Archive | 5 avril 2013

Allocations familiales : Témoignage d’un éducateur

Témoignage d’un éducateur Saint-Quentinois

 

Parole d’éducateurs

Le sénat a adopté, le 27 mars dernier, une loi visant à restreindre les allocations familiales des familles dont les enfants font l’objet d’un placement et ceci à la quasi unanimité.

D’une part, cette loi stygmatise des familles déjà en grande précarité. En effet, en tant que travailleur social nous rencontrons quotidiennement des situations où les problématiques sont engendrées par un contexte socio-économique, la plupart des placement étant alors prononcé suite aux dérives que cela engendrent : alcoolisation, carences affectives et ou éducatives…. Le placement intervient à un moment donné afin de donner la possibilité aux familles de se restructurer et aux enfants d’être préservés des difficultés des parents. Celui-ci est dans la majeure partie des cas, prononcé pour 6 mois avant réexamen. Le juge décide alors des mesures devant être prise et pose des exigences aux parents afin de pouvoir ré-accueillir leurs enfants. La famille est alors accompagnée par des professionnels afin de mener à bien cet objectif. Le but du juge est bien alors, de ne pas prolonger le placement dans le temps. Comment une famille, déjà en grande difficulté économique, peut elle se donner les moyens de retrouver une stabilité sans les aides financières qu’elle pourrait percevoir ?

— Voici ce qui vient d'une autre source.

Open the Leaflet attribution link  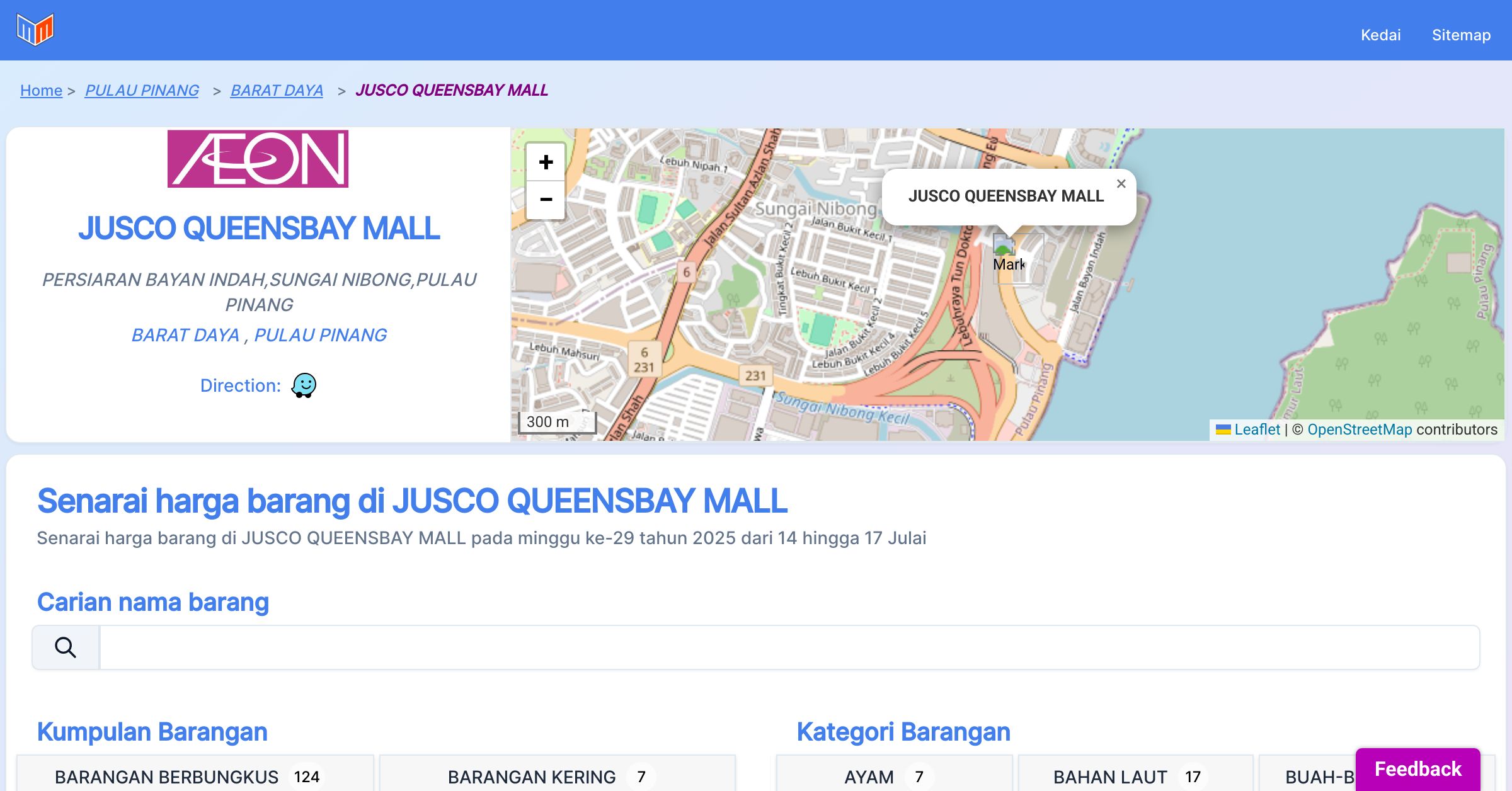[x=1257, y=430]
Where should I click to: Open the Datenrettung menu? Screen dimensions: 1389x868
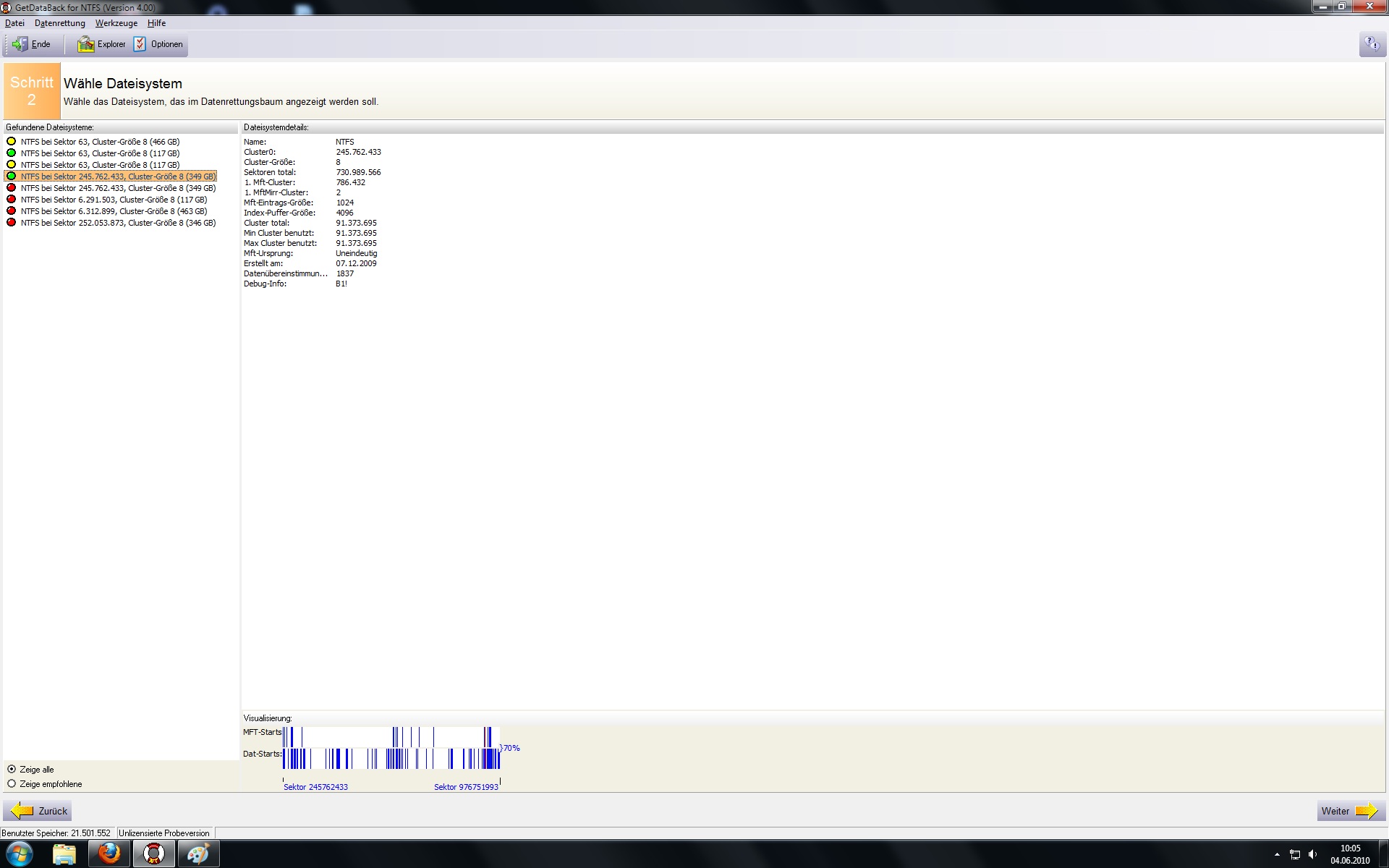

Cette loi ne fera que les enfoncer encore plus dans la souffrance et par là même prolonger la mesure.

De plus le placement est un déchirement pour les parents comme pour l’enfant. Il est vécu comme une sanction des deux côtés. Le plus souvent il sert d’électro-choc pour la famille qui va chercher à s’en sortir.

D’autre part en tant qu’éducateur spécialisé j’ai pu travailler en M.E.C.S. (maison d’enfants à caractère social) qui sont les foyers où les enfants sont placés. Nous gérons alors le quotidien de ces jeunes. Nous travaillons, bien sûr, en étroite collaboration avec les parents et ceci, quelles que soient les raisons du placement.

Concrètement, tous les documents et toutes les décisions sont soumis à l’avis des parents et à leur accord, ceux ci continuant à bénéficier de l’autorité parentale, ce qui paraît plus que légitime. Nous leur demandons aussi lorsque cela est possible de participer aux frais relatifs à la vie quotidienne des enfants. Par exemple, il m’est déjà arrivé de demander aux parents de participer aux achats de rentrée scolaire ceux ci venant de percevoir des allocations. Tous ces éléments font partie d’un processus d’accompagnement et nous envoyons un rapport au juge, lorsque l’échéance du placement se rapproche, en précisant le travail que nous avons pu mener avec la famille. Les allocations, et d’autres éléments, permettent aux parents de reprendre des automatismes de l’exercice parentale qui ont été mis à mal à un moment donné. Je conçois mal de demander à des parents de participer à certaines dépenses en sachant qu’ils ne perçoivent plus aucune aide.

Du point de vue du professionnel, le législateur nous supprime donc, par cette loi, des outils de travail favorisant le retour dans la famille des enfants.